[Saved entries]
== Segment start ==

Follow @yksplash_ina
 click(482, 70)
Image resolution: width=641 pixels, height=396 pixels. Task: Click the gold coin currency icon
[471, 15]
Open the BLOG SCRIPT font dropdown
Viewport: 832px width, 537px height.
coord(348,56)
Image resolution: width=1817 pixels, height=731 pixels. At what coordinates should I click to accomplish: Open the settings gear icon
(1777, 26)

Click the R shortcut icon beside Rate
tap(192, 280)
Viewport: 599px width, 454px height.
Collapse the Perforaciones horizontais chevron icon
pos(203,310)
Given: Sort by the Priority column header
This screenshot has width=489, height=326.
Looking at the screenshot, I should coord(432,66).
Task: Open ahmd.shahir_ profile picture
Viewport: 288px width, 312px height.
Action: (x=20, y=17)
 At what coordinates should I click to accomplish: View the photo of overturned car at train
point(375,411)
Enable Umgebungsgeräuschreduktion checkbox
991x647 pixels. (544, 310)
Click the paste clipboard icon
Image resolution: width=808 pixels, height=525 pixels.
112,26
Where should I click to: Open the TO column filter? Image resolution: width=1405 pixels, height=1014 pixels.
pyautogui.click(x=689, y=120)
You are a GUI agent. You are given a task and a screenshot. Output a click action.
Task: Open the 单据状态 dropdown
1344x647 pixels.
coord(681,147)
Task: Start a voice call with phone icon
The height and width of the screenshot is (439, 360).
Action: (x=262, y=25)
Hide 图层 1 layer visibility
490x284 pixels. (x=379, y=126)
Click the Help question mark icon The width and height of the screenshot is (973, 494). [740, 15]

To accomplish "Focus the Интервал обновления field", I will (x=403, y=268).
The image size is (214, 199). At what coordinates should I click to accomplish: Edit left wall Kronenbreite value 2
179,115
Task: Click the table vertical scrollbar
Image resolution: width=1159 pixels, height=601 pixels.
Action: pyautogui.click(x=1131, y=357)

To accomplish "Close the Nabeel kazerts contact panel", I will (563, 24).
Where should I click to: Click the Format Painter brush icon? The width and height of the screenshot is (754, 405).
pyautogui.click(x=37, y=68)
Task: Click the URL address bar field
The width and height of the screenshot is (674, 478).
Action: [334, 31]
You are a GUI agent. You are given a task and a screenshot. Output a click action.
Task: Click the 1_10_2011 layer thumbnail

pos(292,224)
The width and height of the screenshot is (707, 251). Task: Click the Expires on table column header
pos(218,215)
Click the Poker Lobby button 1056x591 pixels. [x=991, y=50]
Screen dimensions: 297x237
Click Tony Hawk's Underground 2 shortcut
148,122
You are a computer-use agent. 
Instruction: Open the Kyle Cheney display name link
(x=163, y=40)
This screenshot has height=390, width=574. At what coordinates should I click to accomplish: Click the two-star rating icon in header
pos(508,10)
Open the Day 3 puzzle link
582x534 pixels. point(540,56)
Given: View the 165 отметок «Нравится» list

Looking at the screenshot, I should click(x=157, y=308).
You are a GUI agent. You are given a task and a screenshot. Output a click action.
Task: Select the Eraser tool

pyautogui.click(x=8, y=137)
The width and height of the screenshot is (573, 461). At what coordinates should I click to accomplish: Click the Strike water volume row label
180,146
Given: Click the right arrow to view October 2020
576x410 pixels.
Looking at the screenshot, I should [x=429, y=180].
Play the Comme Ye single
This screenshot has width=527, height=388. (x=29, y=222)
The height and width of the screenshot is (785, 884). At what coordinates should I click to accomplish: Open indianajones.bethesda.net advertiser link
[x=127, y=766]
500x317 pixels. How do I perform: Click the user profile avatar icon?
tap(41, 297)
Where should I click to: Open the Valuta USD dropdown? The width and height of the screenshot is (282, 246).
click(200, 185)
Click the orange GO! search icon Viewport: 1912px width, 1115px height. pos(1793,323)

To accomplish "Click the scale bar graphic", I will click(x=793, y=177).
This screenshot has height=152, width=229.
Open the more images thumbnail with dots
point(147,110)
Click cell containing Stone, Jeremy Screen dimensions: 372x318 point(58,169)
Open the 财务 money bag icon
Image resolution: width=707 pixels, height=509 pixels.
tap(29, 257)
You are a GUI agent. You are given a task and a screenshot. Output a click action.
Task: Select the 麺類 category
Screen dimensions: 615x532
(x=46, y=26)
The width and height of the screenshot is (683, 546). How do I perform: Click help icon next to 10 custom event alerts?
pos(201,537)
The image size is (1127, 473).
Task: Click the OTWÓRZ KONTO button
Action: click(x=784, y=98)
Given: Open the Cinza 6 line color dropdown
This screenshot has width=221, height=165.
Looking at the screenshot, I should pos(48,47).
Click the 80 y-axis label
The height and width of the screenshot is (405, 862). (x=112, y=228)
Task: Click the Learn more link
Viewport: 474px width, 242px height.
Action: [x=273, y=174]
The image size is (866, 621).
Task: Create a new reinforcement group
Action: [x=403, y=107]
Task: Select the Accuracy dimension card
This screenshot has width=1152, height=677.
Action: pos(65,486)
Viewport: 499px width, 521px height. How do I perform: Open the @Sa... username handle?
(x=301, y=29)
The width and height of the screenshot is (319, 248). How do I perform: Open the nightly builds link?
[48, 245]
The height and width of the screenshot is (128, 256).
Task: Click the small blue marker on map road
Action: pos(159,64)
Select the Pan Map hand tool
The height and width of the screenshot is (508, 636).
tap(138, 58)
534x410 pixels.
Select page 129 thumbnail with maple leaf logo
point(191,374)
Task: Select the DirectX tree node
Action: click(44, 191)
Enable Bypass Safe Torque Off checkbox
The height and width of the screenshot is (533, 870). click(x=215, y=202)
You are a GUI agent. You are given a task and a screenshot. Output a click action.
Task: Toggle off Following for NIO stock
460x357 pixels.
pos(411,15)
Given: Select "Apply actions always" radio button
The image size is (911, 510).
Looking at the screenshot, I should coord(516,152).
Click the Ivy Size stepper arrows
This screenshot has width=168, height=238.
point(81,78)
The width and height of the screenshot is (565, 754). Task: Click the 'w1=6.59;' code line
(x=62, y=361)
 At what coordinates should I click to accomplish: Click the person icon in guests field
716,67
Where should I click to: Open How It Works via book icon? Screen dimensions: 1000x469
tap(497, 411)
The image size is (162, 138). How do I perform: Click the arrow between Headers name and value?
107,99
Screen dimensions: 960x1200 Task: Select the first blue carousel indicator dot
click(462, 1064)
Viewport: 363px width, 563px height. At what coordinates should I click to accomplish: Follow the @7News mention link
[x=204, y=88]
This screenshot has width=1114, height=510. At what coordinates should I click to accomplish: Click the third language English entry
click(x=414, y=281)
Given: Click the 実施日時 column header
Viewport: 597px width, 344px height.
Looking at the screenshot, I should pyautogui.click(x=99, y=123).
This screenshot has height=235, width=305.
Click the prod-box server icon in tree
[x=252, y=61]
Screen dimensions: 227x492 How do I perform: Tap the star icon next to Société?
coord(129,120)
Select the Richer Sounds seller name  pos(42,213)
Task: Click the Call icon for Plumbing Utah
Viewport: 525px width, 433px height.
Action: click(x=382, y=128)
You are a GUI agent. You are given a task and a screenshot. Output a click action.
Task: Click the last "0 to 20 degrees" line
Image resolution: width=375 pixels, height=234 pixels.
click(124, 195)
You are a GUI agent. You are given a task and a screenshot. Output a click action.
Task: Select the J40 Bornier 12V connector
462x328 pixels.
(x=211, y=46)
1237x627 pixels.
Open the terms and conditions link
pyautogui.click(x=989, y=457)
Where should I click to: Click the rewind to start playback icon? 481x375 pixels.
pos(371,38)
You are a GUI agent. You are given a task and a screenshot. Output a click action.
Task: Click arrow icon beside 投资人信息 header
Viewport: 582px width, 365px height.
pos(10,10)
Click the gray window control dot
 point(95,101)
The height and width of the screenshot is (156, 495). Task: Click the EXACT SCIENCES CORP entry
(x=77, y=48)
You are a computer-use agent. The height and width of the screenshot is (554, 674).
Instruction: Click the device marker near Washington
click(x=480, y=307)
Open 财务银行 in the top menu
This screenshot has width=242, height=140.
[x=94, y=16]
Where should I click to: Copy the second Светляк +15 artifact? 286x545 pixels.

== Segment end ==

§ TASK TO COMPLETE:
Every line holding the word "will" should be copied out of the records above.

§ ANSWER SECTION:
To accomplish "Focus the Интервал обновления field", I will (x=403, y=268).
To accomplish "Close the Nabeel kazerts contact panel", I will (563, 24).
To accomplish "Click the scale bar graphic", I will click(x=793, y=177).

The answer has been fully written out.